Il doit être également confirmé du chef du rejet de la demande de dommages-intérêts pour procédure abusive, alors que la procédure de Monsieur [M] [S], qui voit une partie de ses prétentions satisfaite, ne peut être qualifiée d’abusive.
— Sur la remise des documents de fin de contrat sous astreinte :
Il y a lieu d’enjoindre à la SASU Fibat 10 de remettre à Monsieur [M] [S] un bulletin de salaire et une attestation France Travail conformes à la présente décision.
Il n’y a pas lieu au prononcé d’une astreinte.
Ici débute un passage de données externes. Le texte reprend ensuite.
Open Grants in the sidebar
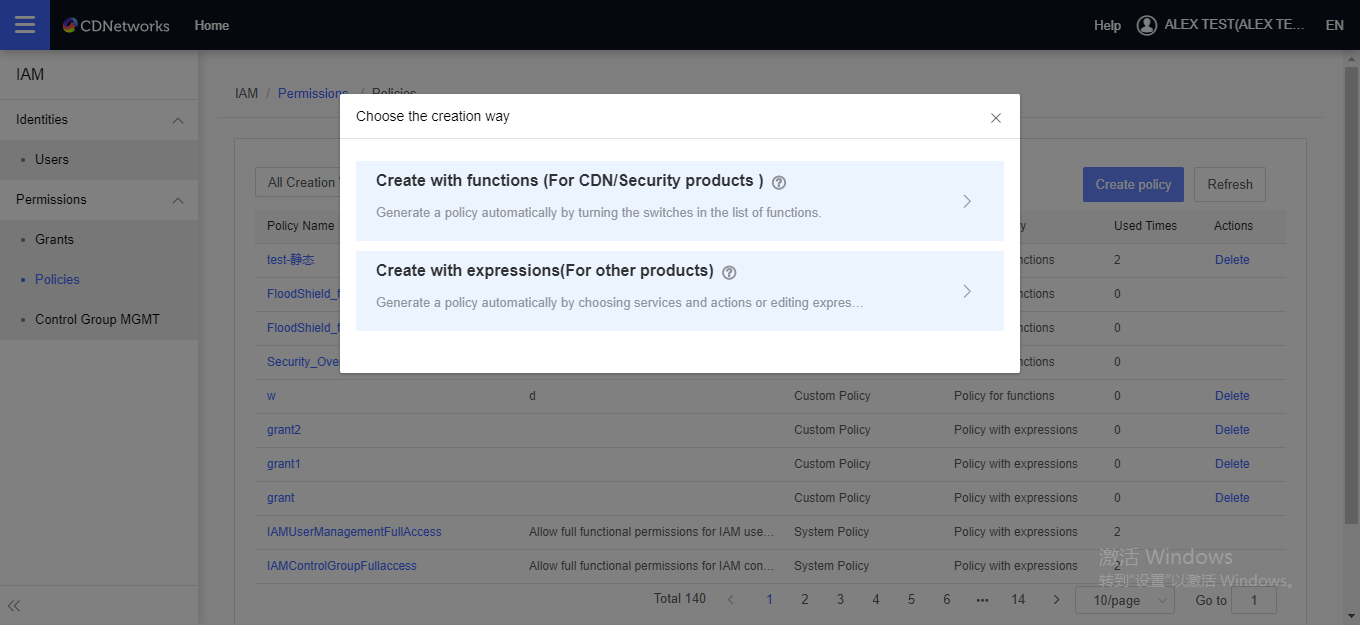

— Sur la demande au titre de la capitalisation des intérêts :
Il sera fait droit à la demande de Monsieur [M] [S] au titre de la capitalisation des intérêts, dans les conditions de l’article 1343-2 du code civil.
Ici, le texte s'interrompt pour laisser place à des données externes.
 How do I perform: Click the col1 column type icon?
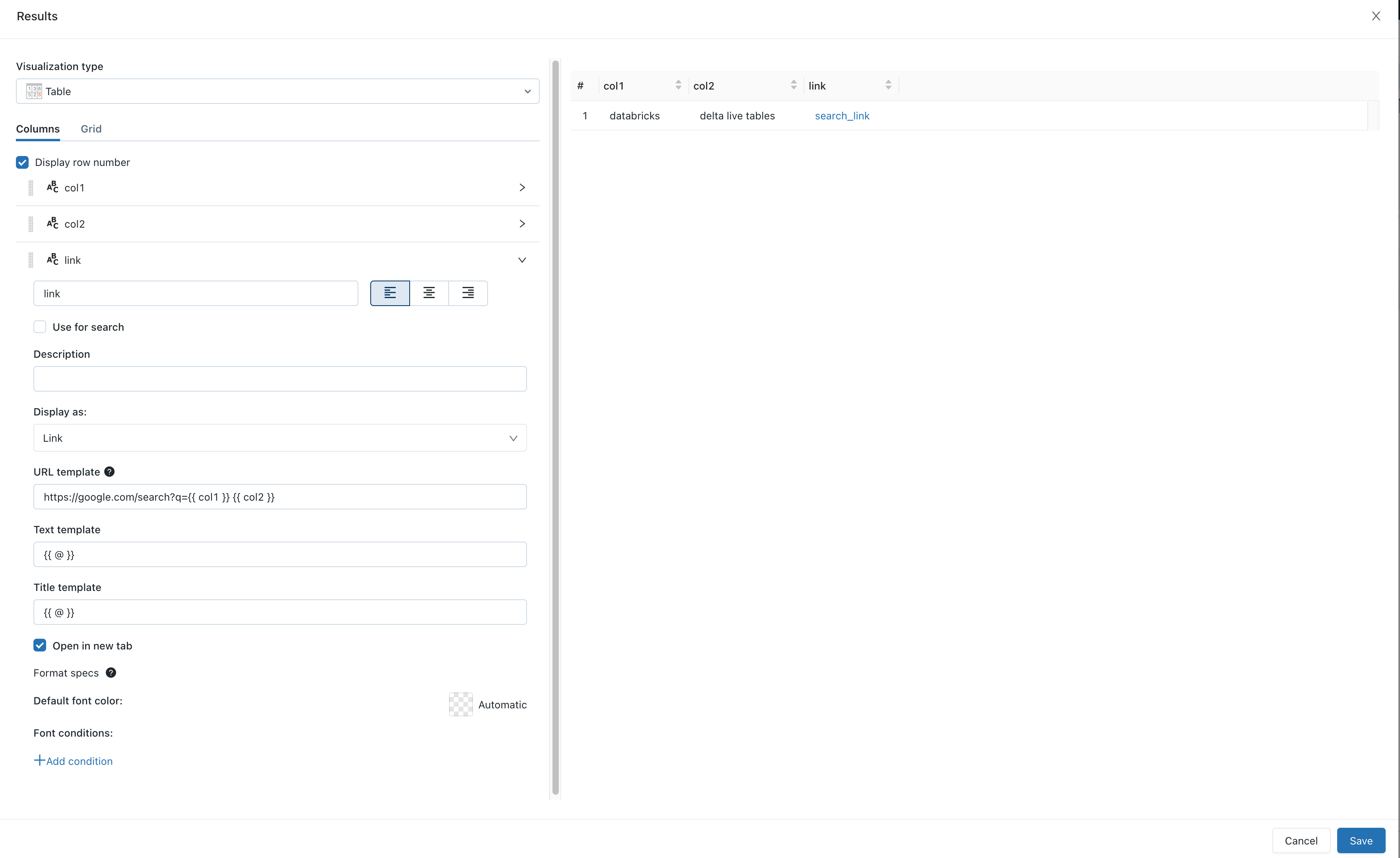point(52,187)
— Sur les dépens et sur l’article 700 du code de procédure civile :
Partie succombante, la SASU Fibat 10 doit être condamnée aux dépens de première instance et d’appel, déboutée de sa demande d’indemnité de procédure au titre des deux instances et condamnée en équité à payer à Monsieur [M] [S] une somme de 2000 euros au titre de ses frais irrépétibles de première instance et d’appel.
Par ces motifs :
La cour, statuant publiquement, contradictoirement et après en avoir délibéré conformément à la loi ;
Confirme le jugement déféré, rectifié par le jugement du 17 novembre 2023, en ce qu’il a :
— condamné la SASU Fibat 10 à payer à Monsieur [M] [S] les sommes de :
. 3825,92 euros au titre de rappel des salaires minima conventionnels (soit 2991,52 euros de novembre 2019 à décembre 2020 et 834,40 euros pour 2021) pour un niveau VII échelon 3 ;
. 382,59 euros (soit 299,15 euros de novembre 2019 à décembre 2020 et 83,44 euros pour 2021) au titre des congés payés afférents ;
— débouté Monsieur [M] [S] de sa demande de dommages-intérêts en réparation du préjudice subi au titre du non-respect des salaires minima conventionnels et de sa demande de dommages et intérêts pou licenciement nul ;
— débouté la SASU Fibat 10 de sa demande de dommages-intérêts pour préjudice moral, pour procédure abusive et de sa demande d’indemnité de procédure ;
— condamné la SASU Fibat 10 aux dépens ;
L’infirme pour le surplus ;
Statuant à nouveau dans cette limite et y ajoutant :
Dit que le licenciement de Monsieur [M] [S] est sans cause réelle et sérieuse ;
Condamne la SASU Fibat 10 à payer à Monsieur [M] [S] les sommes de :
. 2003,22 euros au titre de l’indemnisation de la mise à pied conservatoire ;
. 200,32 euros au titre des congés payés y afférents ;
. 10330,17 euros au titre de l’indemnité de préavis ;
. 1033,01 euros au titre des congés payés sur préavis ;
. 4464,22 euros au titre de l’indemnité conventionnelle de licenciement ;
. 6900 euros à titre de dommages-intérêts pour licenciement sans cause réelle et sérieuse ;
Dit que les condamnations sont prononcées sous déduction des éventuelles cotisations sociales salariales applicables ;
Ordonne la capitalisation des intérêts dûs au moins pour une année entière ;
Déboute Monsieur [M] [S] de sa demande en paiement de la somme de 1950,06 euros au titre du rappel de salaire sur la rémunération annuelle garantie pour l’année 2020 et de la somme de 195 euros au titre des congés payés y afférents ;
Enjoint à la SASU Fibat 10 de remettre à Monsieur [M] [S] un bulletin de salaire et une attestation France Travail conformes à la présente décision ;
Dit n’y avoir lieu à astreinte de ce chef ;
Condamne la SASU Fibat 10 à payer à Monsieur [M] [S] la somme de 2000 euros au titre de ses frais irrépétibles de première instance et d’appel ;
Déboute la SASU Fibat 10 de sa demande d’indemnité de procédure ;
Condamne la SASU Fibat 10 aux dépens d’appel.